- _Your objective_
Images excluded, repeat each entry below exactly.

----

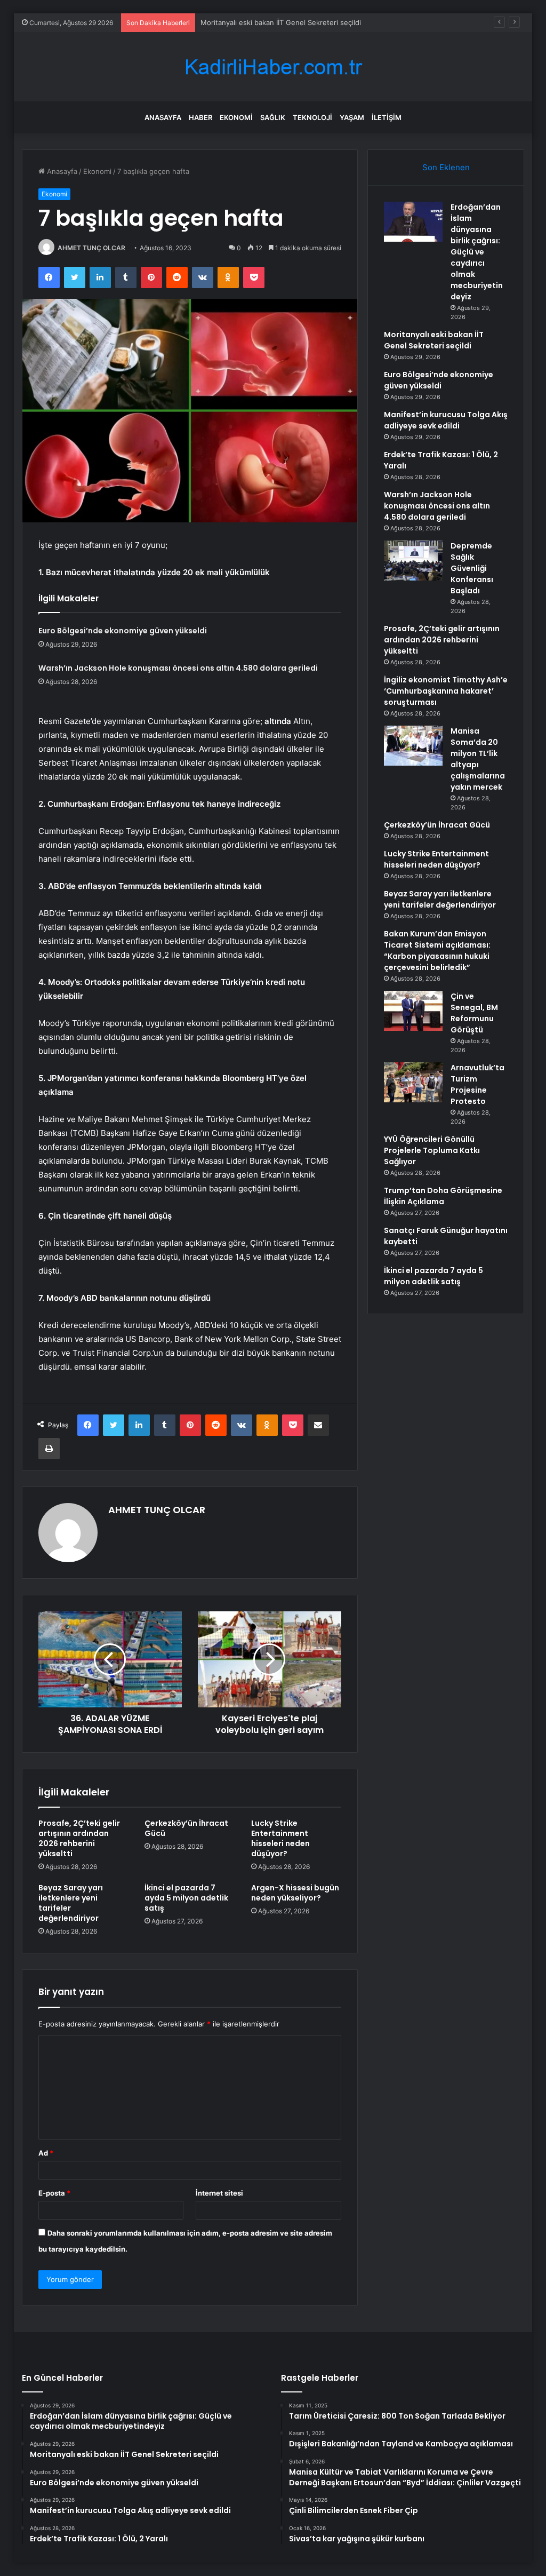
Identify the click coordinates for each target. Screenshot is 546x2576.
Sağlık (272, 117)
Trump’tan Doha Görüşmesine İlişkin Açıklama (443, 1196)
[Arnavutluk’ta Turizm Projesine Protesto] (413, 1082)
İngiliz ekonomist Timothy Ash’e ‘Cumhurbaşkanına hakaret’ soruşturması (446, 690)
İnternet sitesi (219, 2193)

----

- _Exercise output_
Identify the click coordinates for each target. Screenshot is 546x2576.
Sağlık (272, 117)
Trump’tan Doha Görüşmesine İlişkin Açıklama (443, 1196)
[Arnavutluk’ta Turizm Projesine Protesto] (413, 1082)
İngiliz ekonomist Timothy Ash’e ‘Cumhurbaşkanına hakaret’ soruşturması (446, 690)
İnternet sitesi (219, 2193)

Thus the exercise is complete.